The vote in the national assembly was boycotted by the opposition (UNITA) party, which claimed that the constitutional process had been flawed and undermined democracy. The ruling party, MPLA, had an 81% majority on the constitution committee, equal to their parliamentary majority. The constitution needed the approval of President José Eduardo dos Santos and of the Constitutional Court but both steps were seen as formalities.

It named the president of Angola as head of state, head of the executive branch and commander-in-chief of the Angolan armed forces. The new constitution abolished direct election of the president; the person heading the list of candidates of the majority party in the assembly automatically becomes president, and the second in the list, vice-president. The constitution limits the president to two five-year terms, but the 30-year term already served by dos Santos does not count and under the constitution his term would start from the next parliamentary elections in 2012, and allow him to remain president until 2022. The post of Prime Minister would be abolished, whose role would be taken over by the vice-president. The Assembly retains the right to remove the president from office but such an action must be approved by the Supreme Court. The vice president and the members of the Supreme Court are presidential nominees under the Constitution.

The constitution clarified the ambiguous land rights that existed in Angola, stating that all land is owned by the state, which can decide who is entitled to use it, and that the state must only provide land rights to Angolan nationals or to companies registered in Angola.

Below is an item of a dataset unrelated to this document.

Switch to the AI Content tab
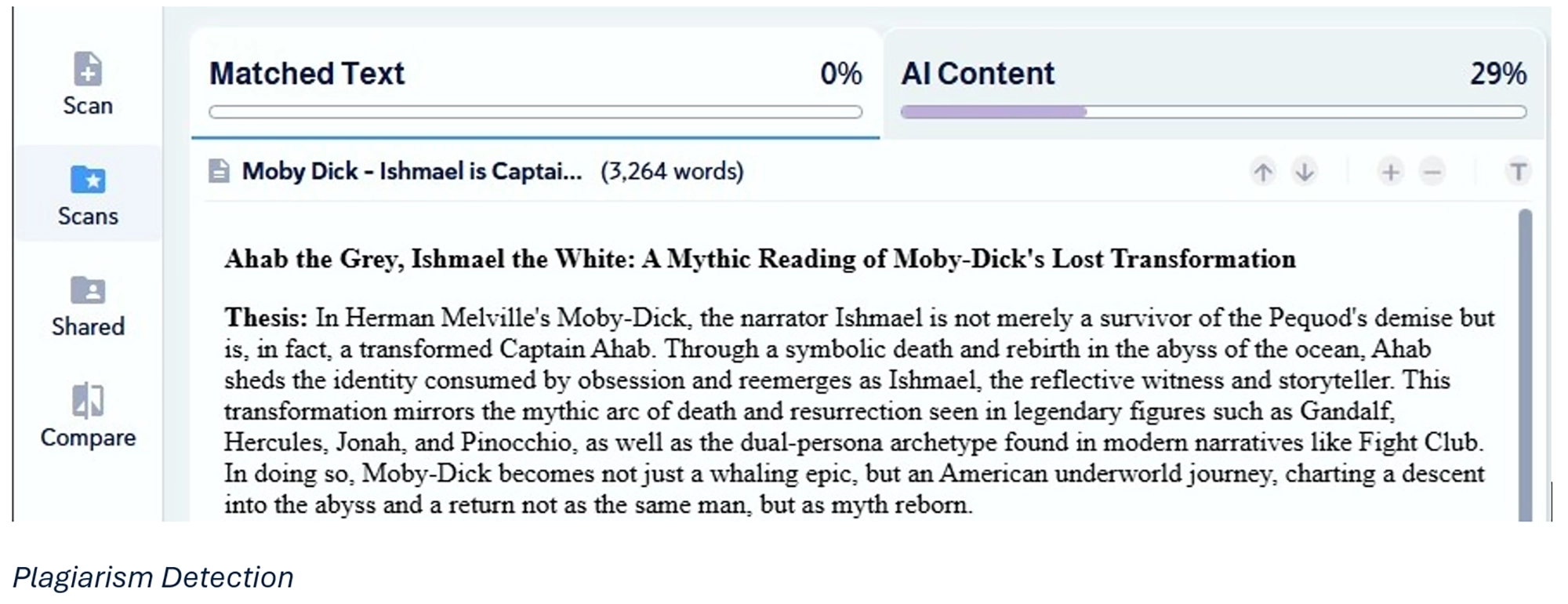The image size is (1568, 604). 978,74
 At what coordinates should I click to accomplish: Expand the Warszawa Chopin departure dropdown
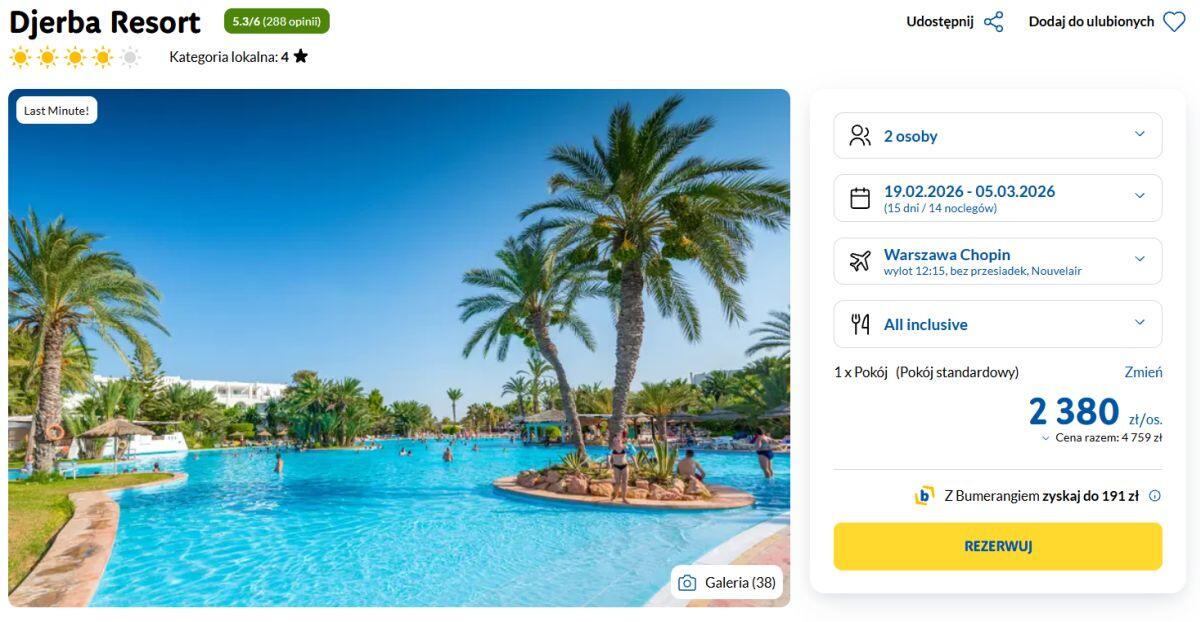coord(1139,260)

The constitution gives the president the power to appoint judges to the Constitutional and Supreme courts and also to appoint the head of the Court of Audits, which is the body responsible for reviewing public expenditure. The document also maintains the present status of Cabinda, an exclave of Angola surrounded by the Democratic Republic of Congo, as a part of Angola. Oil-rich Cabinda has been claimed by Front for the Liberation of the Enclave of Cabinda (FLEC) separatists. The new constitution retains the current national flag (which is similar to the flag used by the MPLA during the Angolan Civil War). The constitution guarantees freedom of religion and of the press. The death penalty remains banned.

==Reception==
The new constitution of 2010 was hailed as "a day of victory and happiness for the people of Angola" by Fernando da Piedade Dias dos Santos, then president of the National Assembly, and Bornito de Sousa, who chaired the constitutional commission, said that the charter was "a reflection of equality, of good sense, and true representation of the electorate". However, "The ruling MPLA says the constitution will increase democracy, but by abolishing the presidential ballot and concentrating all the power on the president it will do exactly the opposite," Fernando Macedo, a political analyst in Luanda, said after the vote. UNITA member Raul Danda stated that the constitution was "a complete fraud" and that his party was wearing black "because it's like going to the graveyard to bury democracy". UNITA's parliamentary leader, Alda Juliana Paulo Sachiambo, also spoke out against the new constitution saying that it gave "excessive executive power" to dos Santos. The head of Katiava Bwila University, political scientist Paulo de Carvalho, spoke out against UNITA's concerns in defense of the Constitution. He said that the party-list system is used in democracies in Europe, Asia and South Africa, and that the new document contains many clauses that were in the old constitution.

The original vote on the constitution had been expected in March but was then moved to January. There was speculation that this delay was intended to avoid public debate on the matter by holding the vote at the same time that Angola hosts the 2010 African Cup of Nations. Dos Santos had said that as soon as the constitution was passed he would reduce the size of the government and reduce the opportunities for officials to engage in corrupt activities. In 2010, Transparency International ranked Angola the 18th most corrupt country.